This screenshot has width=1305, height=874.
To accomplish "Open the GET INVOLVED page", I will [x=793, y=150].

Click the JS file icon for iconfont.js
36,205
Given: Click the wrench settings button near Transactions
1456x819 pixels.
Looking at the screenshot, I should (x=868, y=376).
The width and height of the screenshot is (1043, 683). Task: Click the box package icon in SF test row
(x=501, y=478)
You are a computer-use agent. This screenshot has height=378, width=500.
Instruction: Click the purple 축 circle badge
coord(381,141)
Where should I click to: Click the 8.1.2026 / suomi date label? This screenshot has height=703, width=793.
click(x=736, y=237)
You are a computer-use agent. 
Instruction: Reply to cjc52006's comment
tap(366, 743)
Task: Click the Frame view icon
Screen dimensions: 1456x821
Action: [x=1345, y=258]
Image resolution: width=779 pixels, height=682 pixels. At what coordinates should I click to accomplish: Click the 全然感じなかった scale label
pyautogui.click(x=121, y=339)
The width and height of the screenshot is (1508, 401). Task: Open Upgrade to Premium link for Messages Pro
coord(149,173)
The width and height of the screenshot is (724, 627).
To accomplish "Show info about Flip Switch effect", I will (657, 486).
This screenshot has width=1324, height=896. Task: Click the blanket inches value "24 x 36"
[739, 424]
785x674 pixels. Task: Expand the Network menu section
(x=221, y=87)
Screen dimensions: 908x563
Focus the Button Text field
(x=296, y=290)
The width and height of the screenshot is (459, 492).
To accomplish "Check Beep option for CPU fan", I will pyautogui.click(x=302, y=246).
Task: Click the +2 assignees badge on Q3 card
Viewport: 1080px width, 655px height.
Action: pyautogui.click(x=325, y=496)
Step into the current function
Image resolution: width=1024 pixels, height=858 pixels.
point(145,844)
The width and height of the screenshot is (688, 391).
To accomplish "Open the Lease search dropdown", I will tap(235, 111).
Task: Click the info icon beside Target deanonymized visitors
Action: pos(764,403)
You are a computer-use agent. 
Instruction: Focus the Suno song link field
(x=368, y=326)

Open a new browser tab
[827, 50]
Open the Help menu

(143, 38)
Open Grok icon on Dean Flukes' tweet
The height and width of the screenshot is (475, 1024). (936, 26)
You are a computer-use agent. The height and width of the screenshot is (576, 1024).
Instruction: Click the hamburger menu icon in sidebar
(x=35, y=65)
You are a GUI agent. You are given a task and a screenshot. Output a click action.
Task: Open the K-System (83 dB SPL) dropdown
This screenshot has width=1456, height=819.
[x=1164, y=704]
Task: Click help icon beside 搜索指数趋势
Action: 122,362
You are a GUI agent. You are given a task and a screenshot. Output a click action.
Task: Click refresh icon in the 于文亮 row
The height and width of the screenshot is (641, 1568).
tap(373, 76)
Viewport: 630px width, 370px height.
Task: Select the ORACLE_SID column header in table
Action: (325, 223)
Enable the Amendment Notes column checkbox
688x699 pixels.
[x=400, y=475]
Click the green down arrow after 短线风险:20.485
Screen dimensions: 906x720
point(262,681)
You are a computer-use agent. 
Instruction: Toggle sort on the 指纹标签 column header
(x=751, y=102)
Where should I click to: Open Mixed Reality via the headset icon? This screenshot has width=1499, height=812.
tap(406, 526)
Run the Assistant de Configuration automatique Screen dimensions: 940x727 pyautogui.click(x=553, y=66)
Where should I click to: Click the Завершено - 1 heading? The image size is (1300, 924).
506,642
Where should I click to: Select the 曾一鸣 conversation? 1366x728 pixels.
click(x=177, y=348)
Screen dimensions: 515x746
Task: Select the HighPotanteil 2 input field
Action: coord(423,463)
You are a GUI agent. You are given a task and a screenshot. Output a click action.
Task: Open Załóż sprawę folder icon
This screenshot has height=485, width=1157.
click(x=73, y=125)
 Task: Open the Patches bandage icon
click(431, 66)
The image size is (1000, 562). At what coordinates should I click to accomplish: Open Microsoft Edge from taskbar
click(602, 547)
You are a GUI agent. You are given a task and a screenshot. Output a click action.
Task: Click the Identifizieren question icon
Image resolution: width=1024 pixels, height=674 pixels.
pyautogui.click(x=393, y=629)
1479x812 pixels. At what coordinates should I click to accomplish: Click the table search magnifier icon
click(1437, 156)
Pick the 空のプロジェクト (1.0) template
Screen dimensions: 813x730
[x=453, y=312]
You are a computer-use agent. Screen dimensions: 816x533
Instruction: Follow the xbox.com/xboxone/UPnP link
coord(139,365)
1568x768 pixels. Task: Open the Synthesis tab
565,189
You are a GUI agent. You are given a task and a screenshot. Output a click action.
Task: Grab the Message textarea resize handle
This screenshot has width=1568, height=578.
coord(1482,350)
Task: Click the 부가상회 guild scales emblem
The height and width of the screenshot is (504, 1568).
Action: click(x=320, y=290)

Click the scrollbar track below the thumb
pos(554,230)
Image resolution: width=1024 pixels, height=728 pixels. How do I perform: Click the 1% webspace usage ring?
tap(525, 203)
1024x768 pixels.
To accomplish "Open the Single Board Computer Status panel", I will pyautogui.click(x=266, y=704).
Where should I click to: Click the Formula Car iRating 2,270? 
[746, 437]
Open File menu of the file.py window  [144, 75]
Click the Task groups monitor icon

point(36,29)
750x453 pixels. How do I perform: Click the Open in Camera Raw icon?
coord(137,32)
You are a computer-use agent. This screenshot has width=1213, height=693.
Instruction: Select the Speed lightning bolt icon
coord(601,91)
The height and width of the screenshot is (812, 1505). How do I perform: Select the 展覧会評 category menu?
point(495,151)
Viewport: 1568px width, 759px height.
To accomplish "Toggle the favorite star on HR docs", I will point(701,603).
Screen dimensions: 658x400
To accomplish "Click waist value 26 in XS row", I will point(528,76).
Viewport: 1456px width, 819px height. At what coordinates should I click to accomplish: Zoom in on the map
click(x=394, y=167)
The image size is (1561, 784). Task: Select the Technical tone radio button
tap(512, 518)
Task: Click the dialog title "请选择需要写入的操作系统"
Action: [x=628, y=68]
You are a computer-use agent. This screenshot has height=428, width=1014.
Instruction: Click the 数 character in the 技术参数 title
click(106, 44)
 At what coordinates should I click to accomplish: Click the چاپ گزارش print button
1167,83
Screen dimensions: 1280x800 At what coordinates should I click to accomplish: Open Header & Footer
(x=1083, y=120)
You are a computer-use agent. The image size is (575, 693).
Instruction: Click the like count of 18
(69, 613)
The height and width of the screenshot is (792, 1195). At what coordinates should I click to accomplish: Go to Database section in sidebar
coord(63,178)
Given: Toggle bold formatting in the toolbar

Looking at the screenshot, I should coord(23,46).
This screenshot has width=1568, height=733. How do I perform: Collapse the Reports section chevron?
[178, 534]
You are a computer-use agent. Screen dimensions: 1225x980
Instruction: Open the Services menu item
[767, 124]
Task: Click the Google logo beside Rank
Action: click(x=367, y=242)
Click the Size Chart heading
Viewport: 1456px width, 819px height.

### STATED PROBLEM
Count the lines in the material above that contain the word "label". Reply with the number alone.

### CORRECT ANSWER
2